Maria Solovieva, CFA, Economist | 416-380-1195
Date Published: September 16, 2021
Since the beginning of the pandemic, the personal saving rate has fluctuated between a high of 34% in April 2020 and a low of 9% reached in June 2021. While the saving rate usually goes up in recessions as households build precautionary reserves, its level through the pandemic is unprecedented. It dwarfs the peak of 7% hit during the Global Financial Crisis and compares only to the 28% rate during World War II that was the consequence of heavy rationing.
This time, households were able to build up substantial nest eggs thanks to a combination of generous fiscal transfers and an inability to spend due to pandemic-related restrictions.

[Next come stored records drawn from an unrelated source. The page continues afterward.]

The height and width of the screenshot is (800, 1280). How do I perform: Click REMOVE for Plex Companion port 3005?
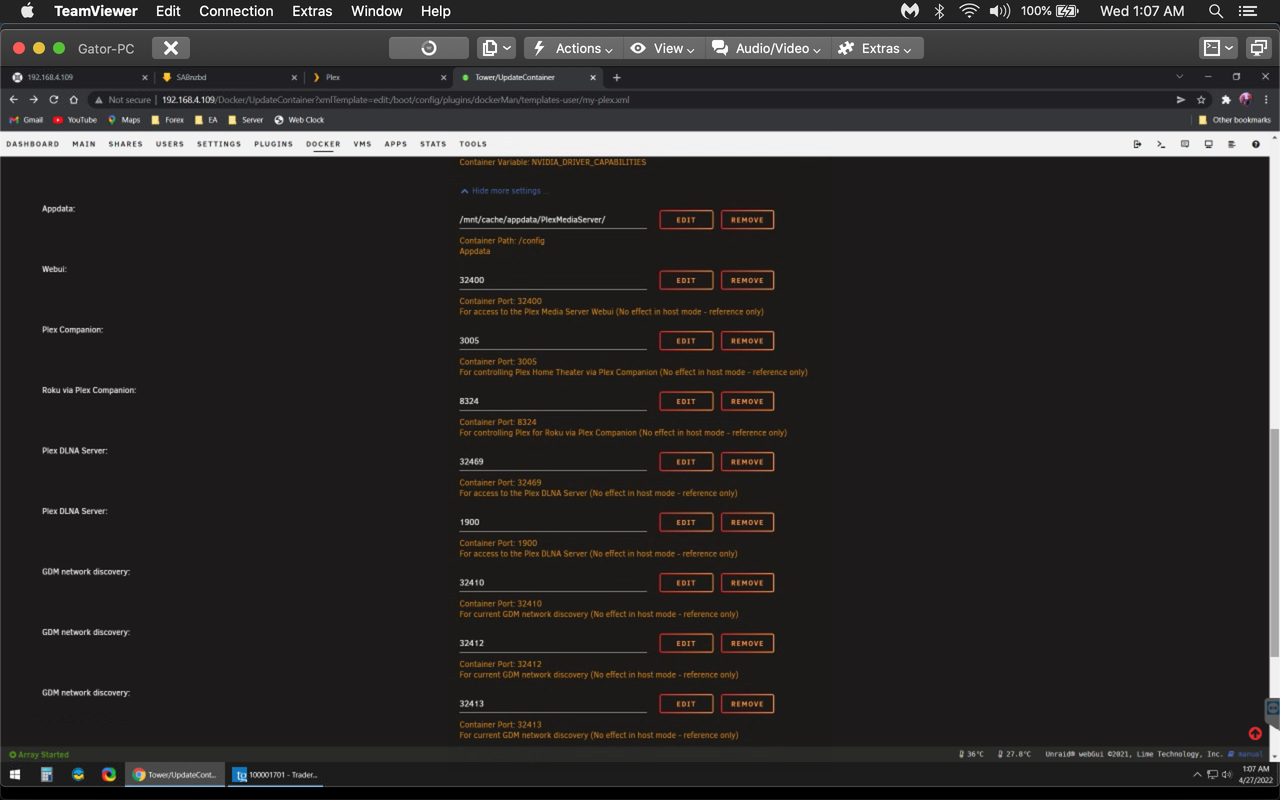pyautogui.click(x=747, y=340)
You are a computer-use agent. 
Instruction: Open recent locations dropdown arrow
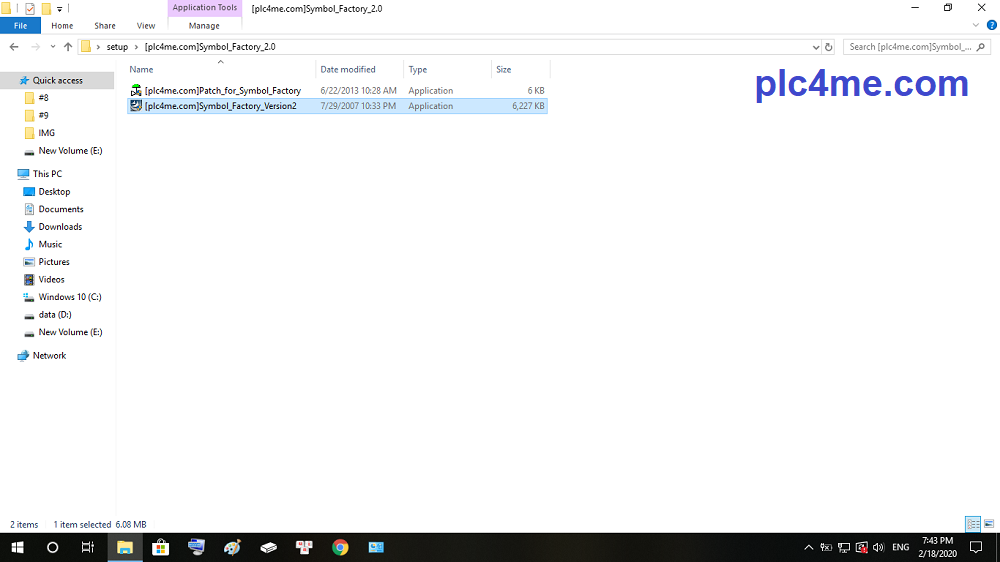52,47
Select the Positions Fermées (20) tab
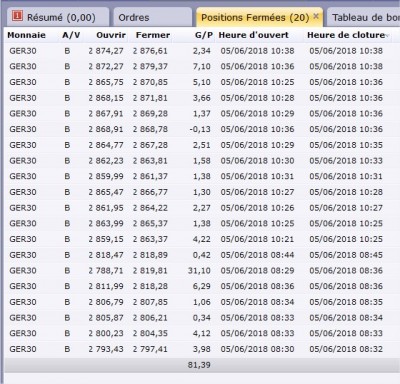The height and width of the screenshot is (384, 400). click(255, 17)
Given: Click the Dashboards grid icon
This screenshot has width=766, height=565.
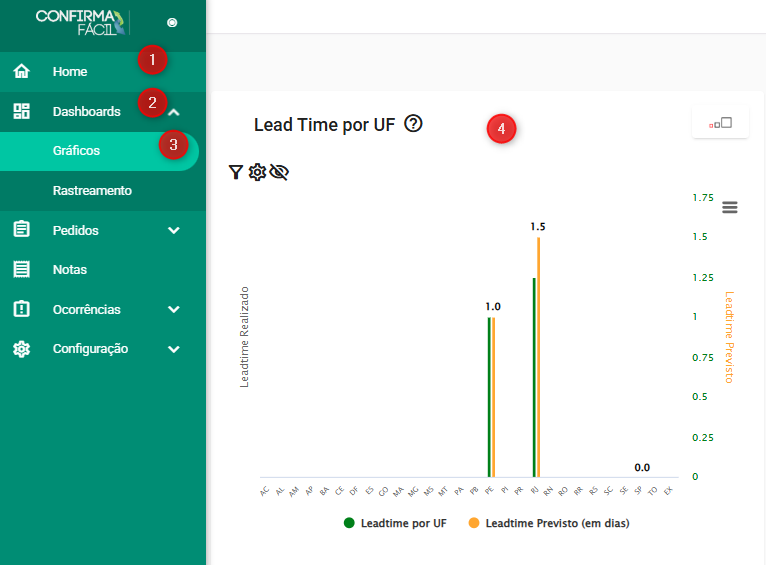Looking at the screenshot, I should coord(21,112).
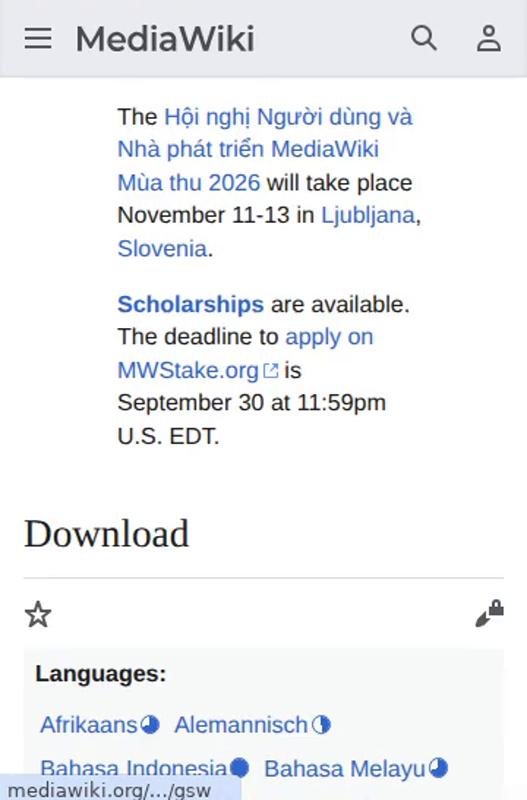Follow the Slovenia link

pyautogui.click(x=162, y=248)
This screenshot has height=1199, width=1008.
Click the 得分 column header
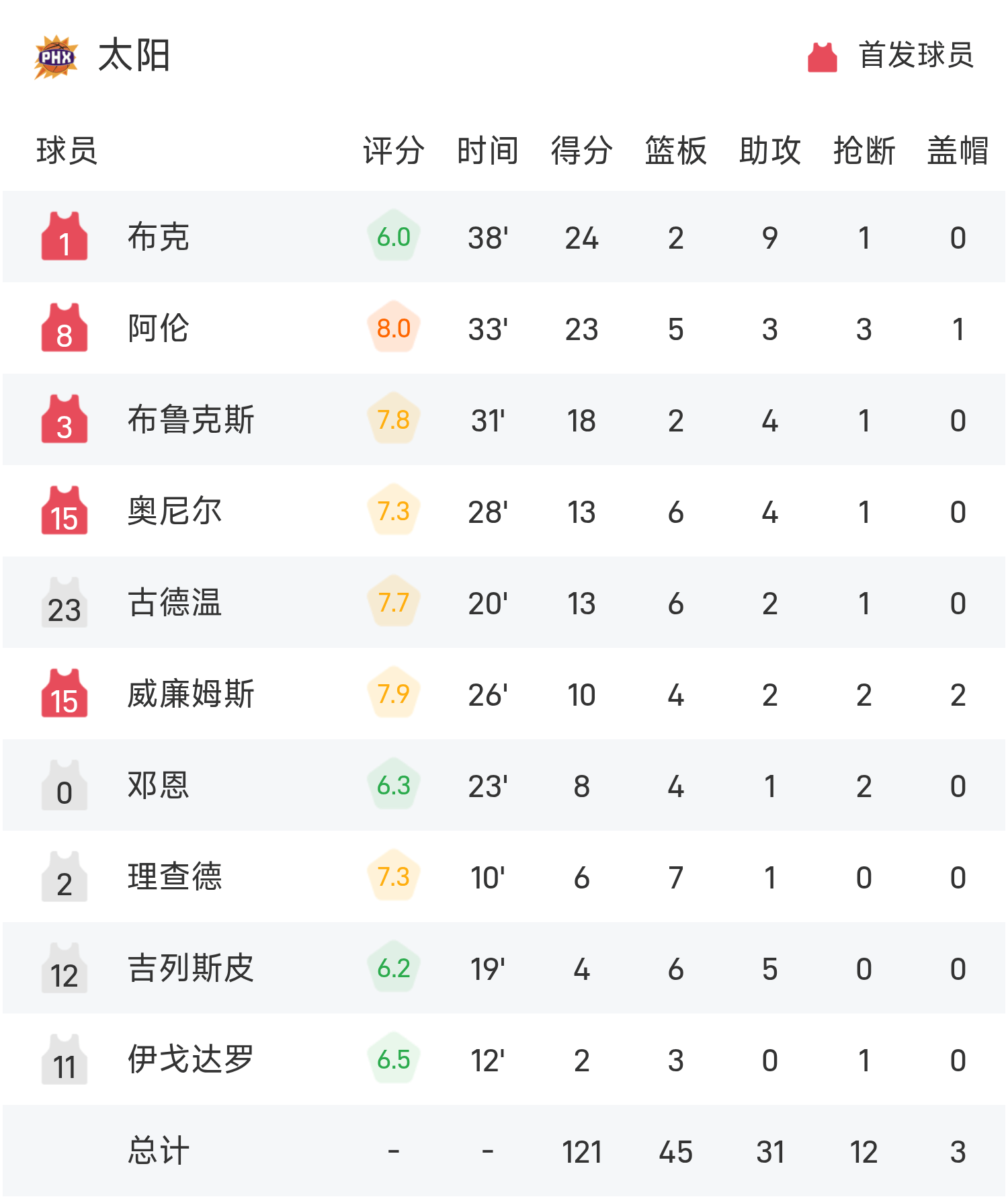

This was not just an American phenomenon. In Europe, the United Kingdom, Canada, Japan and Australia strict containment measures were accompanied by generous government support, resulting in large increases in cumulative saving.
As economic activity gradually returns to normal, this stock of savings could be used to satisfy pent-up demand for things that households have been unable to do for the past year and a half – travel, dine out, attend concerts, etc. For forecasters, this raises the question of how much of this unprecedented ‘bounty’ to build into the outlook for consumer spending.
The question is non-trivial. We estimate that American households were able to save approximately $2.7 trillion relative to the pre-pandemic trend, roughly 13% of GDP. This is approximately twice the average of other advanced economies. Our forecast assumes that between 5% and 10% of this accumulated saving is spent by the end of 2023. This is in line with economic theory and evidence that households treat foregone consumption as wealth, which they are less inclined to spend in short order. Given that much of the shortfall is in services, spending may also be constrained by how quickly these industries can return to full capacity and how safe households feel to return to pre-pandemic patterns of behavior. Nonetheless, should savings be drawn down at a faster rate, it would represent upside risk to our growth and inflation outlook with implications for bond yields and central bank policy.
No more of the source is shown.